#### Records for the task ####
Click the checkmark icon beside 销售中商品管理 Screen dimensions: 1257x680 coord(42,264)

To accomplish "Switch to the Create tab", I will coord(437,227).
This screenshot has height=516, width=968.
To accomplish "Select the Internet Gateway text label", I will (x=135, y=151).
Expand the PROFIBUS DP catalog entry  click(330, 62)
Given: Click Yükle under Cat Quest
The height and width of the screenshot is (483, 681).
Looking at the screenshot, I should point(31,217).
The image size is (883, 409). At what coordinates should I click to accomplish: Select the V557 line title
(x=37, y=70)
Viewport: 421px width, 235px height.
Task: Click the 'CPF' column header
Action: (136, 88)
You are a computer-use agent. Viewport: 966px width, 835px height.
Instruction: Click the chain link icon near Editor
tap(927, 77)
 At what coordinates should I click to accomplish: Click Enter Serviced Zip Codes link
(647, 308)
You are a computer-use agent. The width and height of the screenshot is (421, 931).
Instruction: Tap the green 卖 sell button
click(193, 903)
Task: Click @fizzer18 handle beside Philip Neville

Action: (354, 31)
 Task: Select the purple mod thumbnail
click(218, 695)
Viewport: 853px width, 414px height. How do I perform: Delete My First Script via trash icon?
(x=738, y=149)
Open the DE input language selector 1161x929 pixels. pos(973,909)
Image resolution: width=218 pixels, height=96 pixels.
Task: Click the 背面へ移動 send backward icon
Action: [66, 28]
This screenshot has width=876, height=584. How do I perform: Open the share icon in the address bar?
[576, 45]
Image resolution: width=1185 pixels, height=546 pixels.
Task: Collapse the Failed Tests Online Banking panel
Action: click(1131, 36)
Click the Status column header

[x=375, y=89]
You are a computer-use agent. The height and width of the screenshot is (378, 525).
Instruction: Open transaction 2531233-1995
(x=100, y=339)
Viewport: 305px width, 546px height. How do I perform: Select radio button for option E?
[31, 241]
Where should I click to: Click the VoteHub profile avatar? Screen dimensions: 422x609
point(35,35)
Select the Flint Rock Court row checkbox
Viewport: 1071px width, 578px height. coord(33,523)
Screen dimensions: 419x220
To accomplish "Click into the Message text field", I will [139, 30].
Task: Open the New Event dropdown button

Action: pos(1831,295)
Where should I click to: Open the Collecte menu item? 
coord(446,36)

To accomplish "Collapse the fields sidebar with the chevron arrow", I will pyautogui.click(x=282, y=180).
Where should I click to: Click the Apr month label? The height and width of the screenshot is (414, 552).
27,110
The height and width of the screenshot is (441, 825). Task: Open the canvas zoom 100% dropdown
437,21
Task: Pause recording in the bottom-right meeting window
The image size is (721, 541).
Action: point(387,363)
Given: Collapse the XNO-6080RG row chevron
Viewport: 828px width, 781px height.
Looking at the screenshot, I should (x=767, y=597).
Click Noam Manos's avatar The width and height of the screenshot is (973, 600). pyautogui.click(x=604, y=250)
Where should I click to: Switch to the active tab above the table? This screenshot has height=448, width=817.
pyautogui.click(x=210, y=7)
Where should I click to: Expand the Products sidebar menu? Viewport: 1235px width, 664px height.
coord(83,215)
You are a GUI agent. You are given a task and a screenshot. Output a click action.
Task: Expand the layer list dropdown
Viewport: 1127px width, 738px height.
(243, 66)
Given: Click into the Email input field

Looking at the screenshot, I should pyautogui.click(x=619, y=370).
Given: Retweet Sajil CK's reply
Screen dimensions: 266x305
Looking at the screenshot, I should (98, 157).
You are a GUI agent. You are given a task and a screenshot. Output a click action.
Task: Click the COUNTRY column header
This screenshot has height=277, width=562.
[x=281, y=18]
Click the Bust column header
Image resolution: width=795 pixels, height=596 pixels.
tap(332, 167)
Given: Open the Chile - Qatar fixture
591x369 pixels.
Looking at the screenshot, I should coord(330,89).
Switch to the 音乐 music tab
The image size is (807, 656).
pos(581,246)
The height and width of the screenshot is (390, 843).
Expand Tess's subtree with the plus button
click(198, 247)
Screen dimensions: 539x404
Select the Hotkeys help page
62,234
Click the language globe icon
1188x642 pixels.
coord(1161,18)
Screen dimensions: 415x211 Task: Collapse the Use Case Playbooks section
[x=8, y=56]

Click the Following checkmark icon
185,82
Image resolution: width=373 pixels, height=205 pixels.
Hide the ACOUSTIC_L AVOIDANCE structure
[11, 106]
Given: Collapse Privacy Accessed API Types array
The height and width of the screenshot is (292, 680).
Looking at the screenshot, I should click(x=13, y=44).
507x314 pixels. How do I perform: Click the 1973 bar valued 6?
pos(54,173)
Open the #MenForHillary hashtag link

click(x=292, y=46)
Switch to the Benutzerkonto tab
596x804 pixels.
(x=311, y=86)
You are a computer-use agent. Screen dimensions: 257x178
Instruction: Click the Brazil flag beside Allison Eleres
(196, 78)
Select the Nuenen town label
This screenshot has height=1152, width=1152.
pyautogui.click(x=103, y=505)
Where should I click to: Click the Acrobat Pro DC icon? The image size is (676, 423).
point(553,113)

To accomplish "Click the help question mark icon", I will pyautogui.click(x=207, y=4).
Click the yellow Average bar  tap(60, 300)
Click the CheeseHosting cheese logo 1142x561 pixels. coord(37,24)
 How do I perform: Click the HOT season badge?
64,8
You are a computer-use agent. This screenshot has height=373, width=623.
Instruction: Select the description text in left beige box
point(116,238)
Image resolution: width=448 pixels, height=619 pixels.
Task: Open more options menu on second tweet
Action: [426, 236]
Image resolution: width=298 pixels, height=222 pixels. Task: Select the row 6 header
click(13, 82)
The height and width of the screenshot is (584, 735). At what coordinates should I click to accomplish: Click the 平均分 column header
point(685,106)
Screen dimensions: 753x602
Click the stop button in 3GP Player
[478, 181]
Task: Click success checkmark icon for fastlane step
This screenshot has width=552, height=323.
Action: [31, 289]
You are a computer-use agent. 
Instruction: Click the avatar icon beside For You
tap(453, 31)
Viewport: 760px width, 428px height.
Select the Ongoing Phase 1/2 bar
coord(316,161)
####
**Assignment**
Only lines with the word "chevron" count here; copy every one from the records.

**Exercise answer**
To accomplish "Collapse the fields sidebar with the chevron arrow", I will pyautogui.click(x=282, y=180).
Given: Collapse the XNO-6080RG row chevron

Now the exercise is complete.